Sudden drop in loss when lr scheduler is applied

I am training a conditional variational autoencoder with ELBO loss function and I am seeing a sudden drop in loss when I apply lr scheduler at some epoch.
Does anyone one have any idea why the learning rate decay drops my loss value suddenly instead of giving me a loss continuous from the loss I get when training with the learning rate before the decay?

Here is the code snippet

def loss_fn(mu_z, std_z, z_sample, mu_x, std_x, x):
    S = x.shape[0]
    
    # log posterior q(z|x)
    q_z_dist = torch.distributions.Normal(mu_z, torch.exp(std_z))
    log_q_z = q_z_dist.log_prob(z_sample)
    
    # log likelihood p(x|z)
    p_x_dist = torch.distributions.Normal(mu_x, torch.exp(std_x))
    log_p_x = p_x_dist.log_prob(x)
    
    # log prior 
    p_z_dist = torch.distributions.Normal(0, 1)
    log_p_z = p_z_dist.log_prob(z_sample)
    
    loss = (1 / S) * (
        torch.sum(log_q_z) - torch.sum(log_p_x) - torch.sum(log_p_z)
    )
    
    return torch.sum(log_q_z), torch.sum(log_p_x), torch.sum(log_p_z), loss


optimizer = torch.optim.Adam(list(enc.parameters()) + list(dec.parameters()), lr=lr)
scheduler = torch.optim.lr_scheduler.StepLR(optimizer, step_size=500, gamma=0.1)

train_dataset = TensorDataset(X_train, C_train, K_train)
test_dataset = TensorDataset(X_test, C_test, K_test)

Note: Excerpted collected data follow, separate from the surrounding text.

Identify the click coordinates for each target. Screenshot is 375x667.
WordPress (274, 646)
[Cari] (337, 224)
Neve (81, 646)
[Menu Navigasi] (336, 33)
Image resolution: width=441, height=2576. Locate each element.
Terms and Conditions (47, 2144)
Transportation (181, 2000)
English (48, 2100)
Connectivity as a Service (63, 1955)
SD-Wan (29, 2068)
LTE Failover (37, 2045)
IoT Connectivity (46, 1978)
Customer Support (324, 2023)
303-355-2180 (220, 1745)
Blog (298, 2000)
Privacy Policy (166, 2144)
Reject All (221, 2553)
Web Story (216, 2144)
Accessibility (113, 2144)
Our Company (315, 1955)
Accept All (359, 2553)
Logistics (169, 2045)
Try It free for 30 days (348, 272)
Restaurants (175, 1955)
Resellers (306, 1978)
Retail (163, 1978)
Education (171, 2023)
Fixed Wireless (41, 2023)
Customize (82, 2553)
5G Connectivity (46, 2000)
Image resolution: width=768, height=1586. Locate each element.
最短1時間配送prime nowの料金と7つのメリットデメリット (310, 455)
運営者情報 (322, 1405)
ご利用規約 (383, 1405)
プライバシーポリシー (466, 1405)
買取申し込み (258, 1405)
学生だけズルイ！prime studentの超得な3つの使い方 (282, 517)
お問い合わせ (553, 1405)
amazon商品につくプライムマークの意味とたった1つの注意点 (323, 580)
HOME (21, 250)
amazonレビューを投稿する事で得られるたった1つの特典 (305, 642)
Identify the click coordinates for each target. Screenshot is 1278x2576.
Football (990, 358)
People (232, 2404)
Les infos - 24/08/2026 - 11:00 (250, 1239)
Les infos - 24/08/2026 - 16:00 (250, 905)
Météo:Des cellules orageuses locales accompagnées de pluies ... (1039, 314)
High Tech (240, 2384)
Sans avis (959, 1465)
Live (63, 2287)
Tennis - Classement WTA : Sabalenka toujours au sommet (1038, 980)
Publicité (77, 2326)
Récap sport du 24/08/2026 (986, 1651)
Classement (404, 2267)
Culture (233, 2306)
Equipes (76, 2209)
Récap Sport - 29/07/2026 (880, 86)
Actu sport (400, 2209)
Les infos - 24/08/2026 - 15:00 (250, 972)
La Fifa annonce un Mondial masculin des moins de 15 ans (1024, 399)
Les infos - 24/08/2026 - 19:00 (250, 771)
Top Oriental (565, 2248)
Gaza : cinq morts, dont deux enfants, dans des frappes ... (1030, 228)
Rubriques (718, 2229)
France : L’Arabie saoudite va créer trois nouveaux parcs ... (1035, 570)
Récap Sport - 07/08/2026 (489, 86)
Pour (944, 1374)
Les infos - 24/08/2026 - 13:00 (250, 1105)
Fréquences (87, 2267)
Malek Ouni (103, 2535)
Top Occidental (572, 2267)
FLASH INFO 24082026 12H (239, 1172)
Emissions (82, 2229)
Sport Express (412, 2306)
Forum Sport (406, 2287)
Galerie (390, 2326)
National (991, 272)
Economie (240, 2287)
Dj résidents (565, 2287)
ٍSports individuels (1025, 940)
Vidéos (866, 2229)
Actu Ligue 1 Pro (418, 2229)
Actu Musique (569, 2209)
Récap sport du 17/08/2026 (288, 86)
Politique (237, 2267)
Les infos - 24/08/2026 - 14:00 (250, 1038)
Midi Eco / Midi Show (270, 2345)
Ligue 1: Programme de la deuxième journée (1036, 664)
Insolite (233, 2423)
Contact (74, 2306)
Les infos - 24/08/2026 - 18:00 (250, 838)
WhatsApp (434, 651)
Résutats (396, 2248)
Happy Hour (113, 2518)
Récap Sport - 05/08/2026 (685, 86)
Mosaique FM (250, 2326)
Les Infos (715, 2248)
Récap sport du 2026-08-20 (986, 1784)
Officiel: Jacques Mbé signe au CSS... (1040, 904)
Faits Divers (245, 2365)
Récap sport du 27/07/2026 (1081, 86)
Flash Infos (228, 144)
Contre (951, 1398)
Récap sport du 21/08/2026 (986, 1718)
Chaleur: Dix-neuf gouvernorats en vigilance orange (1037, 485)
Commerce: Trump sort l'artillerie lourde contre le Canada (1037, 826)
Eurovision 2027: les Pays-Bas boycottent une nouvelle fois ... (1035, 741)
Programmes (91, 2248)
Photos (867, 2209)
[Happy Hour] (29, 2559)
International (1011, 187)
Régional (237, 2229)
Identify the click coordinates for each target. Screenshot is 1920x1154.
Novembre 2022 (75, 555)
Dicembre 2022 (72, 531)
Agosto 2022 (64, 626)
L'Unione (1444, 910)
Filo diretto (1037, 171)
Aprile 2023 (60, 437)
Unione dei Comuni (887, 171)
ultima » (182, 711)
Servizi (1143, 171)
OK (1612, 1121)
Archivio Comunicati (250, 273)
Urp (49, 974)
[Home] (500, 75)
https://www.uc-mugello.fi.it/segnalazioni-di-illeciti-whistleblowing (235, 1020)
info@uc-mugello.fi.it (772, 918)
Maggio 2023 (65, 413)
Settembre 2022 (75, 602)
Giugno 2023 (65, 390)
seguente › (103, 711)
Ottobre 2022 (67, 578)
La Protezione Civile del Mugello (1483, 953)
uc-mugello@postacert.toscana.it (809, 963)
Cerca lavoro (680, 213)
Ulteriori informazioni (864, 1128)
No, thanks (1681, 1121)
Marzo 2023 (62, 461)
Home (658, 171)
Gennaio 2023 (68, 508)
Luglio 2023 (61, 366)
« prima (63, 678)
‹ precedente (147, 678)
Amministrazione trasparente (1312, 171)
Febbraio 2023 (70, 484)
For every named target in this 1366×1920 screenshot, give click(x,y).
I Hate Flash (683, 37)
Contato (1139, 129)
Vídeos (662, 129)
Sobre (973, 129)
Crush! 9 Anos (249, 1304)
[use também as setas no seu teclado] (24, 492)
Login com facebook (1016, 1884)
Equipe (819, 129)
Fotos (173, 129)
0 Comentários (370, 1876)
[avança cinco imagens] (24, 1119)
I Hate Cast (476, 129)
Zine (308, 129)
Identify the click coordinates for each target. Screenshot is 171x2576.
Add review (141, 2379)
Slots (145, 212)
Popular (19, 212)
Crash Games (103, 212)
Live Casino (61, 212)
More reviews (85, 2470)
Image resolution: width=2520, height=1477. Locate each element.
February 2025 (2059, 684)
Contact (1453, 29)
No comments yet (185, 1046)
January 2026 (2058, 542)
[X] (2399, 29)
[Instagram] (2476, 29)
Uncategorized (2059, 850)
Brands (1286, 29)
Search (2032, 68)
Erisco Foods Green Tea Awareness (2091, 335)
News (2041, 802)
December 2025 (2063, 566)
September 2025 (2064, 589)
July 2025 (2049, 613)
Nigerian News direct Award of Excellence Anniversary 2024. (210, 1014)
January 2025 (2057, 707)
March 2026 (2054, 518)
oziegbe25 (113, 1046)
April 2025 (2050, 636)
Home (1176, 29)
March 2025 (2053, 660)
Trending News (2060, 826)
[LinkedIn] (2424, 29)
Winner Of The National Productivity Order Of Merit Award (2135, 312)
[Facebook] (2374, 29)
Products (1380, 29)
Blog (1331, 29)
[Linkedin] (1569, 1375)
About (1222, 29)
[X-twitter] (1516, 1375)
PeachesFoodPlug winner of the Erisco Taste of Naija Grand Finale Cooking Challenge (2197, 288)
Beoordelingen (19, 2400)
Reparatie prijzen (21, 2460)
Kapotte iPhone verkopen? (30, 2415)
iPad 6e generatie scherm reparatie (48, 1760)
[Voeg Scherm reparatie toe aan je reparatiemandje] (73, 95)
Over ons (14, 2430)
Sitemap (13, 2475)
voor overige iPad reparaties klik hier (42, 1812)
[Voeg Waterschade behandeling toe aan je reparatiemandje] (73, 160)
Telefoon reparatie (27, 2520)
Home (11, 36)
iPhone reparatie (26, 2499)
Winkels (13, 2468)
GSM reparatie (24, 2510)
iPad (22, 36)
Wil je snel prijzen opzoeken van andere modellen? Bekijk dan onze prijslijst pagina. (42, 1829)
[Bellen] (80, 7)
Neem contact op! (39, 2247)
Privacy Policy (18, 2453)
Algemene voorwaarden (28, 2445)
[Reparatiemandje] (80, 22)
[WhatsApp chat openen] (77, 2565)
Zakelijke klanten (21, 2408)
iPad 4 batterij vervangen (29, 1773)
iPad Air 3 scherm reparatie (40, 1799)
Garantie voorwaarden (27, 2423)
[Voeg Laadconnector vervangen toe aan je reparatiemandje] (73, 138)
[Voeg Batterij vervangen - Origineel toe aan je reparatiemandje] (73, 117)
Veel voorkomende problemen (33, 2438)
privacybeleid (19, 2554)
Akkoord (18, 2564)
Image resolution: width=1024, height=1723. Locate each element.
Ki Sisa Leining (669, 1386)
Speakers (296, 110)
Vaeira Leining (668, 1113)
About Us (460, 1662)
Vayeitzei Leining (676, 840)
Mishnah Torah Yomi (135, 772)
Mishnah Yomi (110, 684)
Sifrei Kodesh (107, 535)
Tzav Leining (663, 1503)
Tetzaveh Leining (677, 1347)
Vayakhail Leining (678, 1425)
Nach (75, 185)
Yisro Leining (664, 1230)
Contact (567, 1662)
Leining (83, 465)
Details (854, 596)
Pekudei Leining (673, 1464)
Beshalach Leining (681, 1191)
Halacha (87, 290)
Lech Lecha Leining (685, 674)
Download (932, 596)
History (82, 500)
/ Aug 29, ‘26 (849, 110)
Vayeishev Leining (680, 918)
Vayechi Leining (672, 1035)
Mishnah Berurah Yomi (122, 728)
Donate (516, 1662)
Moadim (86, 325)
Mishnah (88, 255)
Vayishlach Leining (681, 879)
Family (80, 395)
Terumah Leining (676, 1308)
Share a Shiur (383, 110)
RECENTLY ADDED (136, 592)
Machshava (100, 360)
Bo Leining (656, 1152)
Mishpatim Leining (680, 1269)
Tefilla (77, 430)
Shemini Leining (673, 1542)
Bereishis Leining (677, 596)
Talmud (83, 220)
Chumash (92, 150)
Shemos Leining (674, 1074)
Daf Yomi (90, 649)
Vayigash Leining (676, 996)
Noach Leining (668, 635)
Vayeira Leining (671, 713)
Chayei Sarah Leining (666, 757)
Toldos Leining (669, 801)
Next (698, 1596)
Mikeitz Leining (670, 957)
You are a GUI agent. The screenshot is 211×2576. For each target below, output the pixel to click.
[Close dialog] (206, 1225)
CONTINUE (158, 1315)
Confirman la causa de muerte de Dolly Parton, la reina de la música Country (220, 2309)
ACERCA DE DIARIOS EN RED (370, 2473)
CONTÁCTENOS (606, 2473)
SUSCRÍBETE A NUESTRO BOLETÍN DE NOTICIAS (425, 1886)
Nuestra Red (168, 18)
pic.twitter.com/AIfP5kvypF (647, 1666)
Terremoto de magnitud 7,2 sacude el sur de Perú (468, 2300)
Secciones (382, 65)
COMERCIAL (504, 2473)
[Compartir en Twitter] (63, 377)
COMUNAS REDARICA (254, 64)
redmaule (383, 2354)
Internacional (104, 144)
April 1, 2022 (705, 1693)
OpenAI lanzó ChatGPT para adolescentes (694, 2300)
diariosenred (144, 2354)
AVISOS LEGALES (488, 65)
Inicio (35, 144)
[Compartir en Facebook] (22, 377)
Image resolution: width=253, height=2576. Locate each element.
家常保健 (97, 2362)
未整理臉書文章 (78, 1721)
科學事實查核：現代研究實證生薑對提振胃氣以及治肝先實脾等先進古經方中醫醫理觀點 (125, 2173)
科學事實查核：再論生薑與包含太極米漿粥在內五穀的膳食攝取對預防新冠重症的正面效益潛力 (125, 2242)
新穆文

train_iter = DataLoader(train_dataset, batch_size=BATCH_SIZE)
test_iter = DataLoader(test_dataset, batch_size=BATCH_SIZE)

train_loss_avg = []
test_loss_avg = []

for i in range(N_EPOCHS):
    train_loss_avg.append(0)
    num_batches = 0
    
    for x, c, k in train_iter: 
        # zero grad 
        optimizer.zero_grad()
        
        # forward pass 
        mu_z, std_z = enc(x.to(device), torch.cat([c, k], axis=1).to(device))
        eps = torch.randn_like(std_z)
        z_samples = mu_z + eps * torch.exp(std_z)
        mu_x, std_x = dec(z_samples.to(device), torch.cat([c, k], axis=1).to(device))
        
        # loss 
        _, _, _, loss = loss_fn(mu_z, std_z, z_samples, mu_x, std_x, x)
        
        # backward pass 
        loss.backward()
        
        # update 
        optimizer.step()
        train_loss_avg[-1] += loss.item()
        num_batches += 1
    
    if i < 501: 
        scheduler.step()

    train_loss_avg[-1] /= num_batches
    
    with torch.no_grad():
        test_loss_avg.append(0)
        num_batches = 0 
        
        for x_test, c_test, k_test in test_iter: 
            # forward
            mu_z_test, std_z_test = enc(x_test.to(device), torch.cat([c_test, k_test], axis=1).to(device))
            eps_test = torch.randn_like(std_z_test)
            z_samples_test = mu_z_test + eps_test * torch.exp(std_z_test)
            mu_x_test, std_x_test = dec(z_samples_test.to(device), torch.cat([c_test, k_test], axis=1).to(device))
            
            # loss
            _, _, _, test_loss = loss_fn(mu_z_test, std_z_test, z_samples_test, mu_x_test, std_x_test, x_test)
            
            test_loss_avg[-1] += test_loss.item()
            num_batches += 1
        
        test_loss_avg[-1] /= num_batches
    
    print("Epoch [%d / %d] train loss: %f, test loss: %f" % (i+1, N_EPOCHS, train_loss_avg[-1], test_loss_avg[-1]))

This effect is often observed when decreasing the learning rate, as your loss might be “stuck” due to too large gradient steps. E.g. the ResNet paper shows the same behavior in the loss curves (this paper of course doesn’t discuss this effect).